Pope Francis has signed off on new requirements for both Vatican officials and diplomats serving the Holy See abroad, mandating them to report suspected sexual abuse to Vatican judicial authorities, at the risk of fines and jail time.

The legislation represents the most forceful abuse-related measure to date aimed at the city state’s officials and diplomatic corps.

Francis, in a letter released Friday, said that there was a duty to report abuses “to the competent authorities” and to cooperate with them “in the activities of prevention.” Officials who fail to report suspected abuse face fines of up to 5,000 euros or six months in prison. Under the laws, church officials convicted of abuse would be dismissed.

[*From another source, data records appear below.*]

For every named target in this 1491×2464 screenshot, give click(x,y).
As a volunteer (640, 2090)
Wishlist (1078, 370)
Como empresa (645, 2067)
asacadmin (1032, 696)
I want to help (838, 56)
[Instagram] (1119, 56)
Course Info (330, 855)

The reporting provision was the most far-reaching component of new legislation made public Friday aimed primarily at the prevention and handling of sexual abuse cases against minors inside the ancient walls of the Vatican.

Previously, activists said it had been a fitting symbol that the Catholic Church — overwhelmed by global abuse cases — didn’t have up-to-date policies to protect children in its own backyard. Several years ago, the Vatican had asked national Episcopal conferences to draw up abuse-related provisions. But the 110-acre city-state had never done so for itself.

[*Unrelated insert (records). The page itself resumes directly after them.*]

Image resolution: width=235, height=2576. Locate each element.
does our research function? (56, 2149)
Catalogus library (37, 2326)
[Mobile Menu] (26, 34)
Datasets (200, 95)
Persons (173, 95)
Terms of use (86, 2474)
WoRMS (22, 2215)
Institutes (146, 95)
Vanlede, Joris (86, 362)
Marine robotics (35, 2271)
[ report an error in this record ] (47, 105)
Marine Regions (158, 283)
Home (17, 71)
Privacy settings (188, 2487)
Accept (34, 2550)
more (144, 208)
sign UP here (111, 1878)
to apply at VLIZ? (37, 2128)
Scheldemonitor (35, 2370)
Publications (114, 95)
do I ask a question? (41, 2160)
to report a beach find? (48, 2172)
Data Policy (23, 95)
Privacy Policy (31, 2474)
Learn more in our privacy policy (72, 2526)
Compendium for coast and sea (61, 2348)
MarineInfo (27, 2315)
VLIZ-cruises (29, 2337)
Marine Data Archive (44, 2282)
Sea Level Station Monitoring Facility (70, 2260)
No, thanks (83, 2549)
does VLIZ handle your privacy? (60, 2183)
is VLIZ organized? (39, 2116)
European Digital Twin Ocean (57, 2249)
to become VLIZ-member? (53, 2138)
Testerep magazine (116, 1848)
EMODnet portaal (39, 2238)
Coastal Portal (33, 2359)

“The church must always be ever increasingly a safe home for children and vulnerable persons,” Vatican spokesman Alessandro Gisotti said in a statement.

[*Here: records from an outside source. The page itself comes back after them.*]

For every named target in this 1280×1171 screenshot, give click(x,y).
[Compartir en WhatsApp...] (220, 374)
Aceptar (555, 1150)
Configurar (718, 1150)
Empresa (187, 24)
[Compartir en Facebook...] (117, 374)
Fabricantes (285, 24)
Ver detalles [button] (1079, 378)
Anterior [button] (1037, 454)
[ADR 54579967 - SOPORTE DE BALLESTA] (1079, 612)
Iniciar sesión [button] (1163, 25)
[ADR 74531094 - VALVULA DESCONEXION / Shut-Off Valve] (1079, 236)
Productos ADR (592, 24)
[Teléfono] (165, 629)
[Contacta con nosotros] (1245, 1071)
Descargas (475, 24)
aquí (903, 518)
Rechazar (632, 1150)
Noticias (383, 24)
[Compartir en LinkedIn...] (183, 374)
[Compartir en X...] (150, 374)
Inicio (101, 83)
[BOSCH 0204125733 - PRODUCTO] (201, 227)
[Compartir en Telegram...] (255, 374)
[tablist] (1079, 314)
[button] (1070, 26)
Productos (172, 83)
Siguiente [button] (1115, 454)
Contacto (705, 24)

The Vatican said last month, at the end of a four-day summit on the protection of minors, that the new abuse-related measures were in the works. Church officials have also said they will soon release a handbook for bishops worldwide with guidance on how to prevent and handle sexual abuse incidents.

Though few minors live inside the Vatican, scores of children pass through every day, visiting the church’s massive museum or touring St. Peter’s Square.

The Catholic Church has been in crisis with a surge in sexual abuse cases on multiple continents — including cases in which cardinals and bishops are accused of either perpetrating abuse or failing to properly respond to accusations against subordinates.

Abuse survivors welcomed aspects of the new Vatican measures, and the Survivors Network of Those Abused by Priests, or SNAP, said it was “glad to see” that the legislation included background checks for employees, training requirements, and an acknowledgment that “vulnerable adults” also deserved special protection.

But SNAP said the Vatican needed to go a step further and mandate the reporting of abuse to independent, secular law enforcement officials — not to Vatican judicial authorities.

“Decades of revelations, investigations, and reports in the abuse crisis have shown that the church cannot police itself,” the SNAP statement said.

Last year, the Associated Press reported on Vatican City’s absence of a child protection policy, and it noted a 2012 case in which a teenager at a Vatican youth seminary had accused another boy of molesting his roommate. But the alleged victim was not interviewed, the AP reported, while the student who made the complaint was kicked out of the seminary.